- Data listing -
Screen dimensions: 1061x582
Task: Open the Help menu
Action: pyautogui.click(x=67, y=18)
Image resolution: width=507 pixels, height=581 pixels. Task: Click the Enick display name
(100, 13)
--
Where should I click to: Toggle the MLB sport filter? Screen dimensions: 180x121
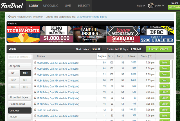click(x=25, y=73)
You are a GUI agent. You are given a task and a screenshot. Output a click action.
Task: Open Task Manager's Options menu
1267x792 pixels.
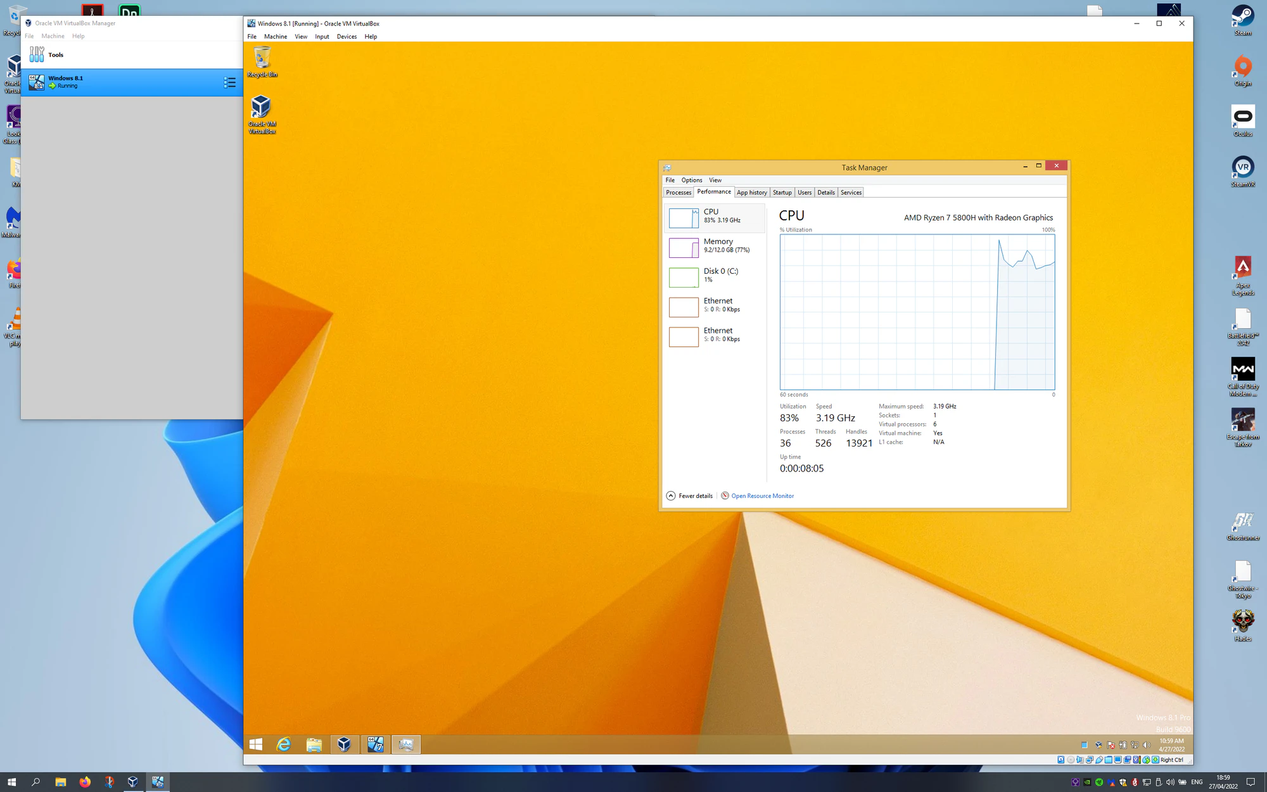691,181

- The request -
Pull out each line from the entries above that contains the word "Open".

- Task response -
Task: Open the Help menu
Task: Open Task Manager's Options menu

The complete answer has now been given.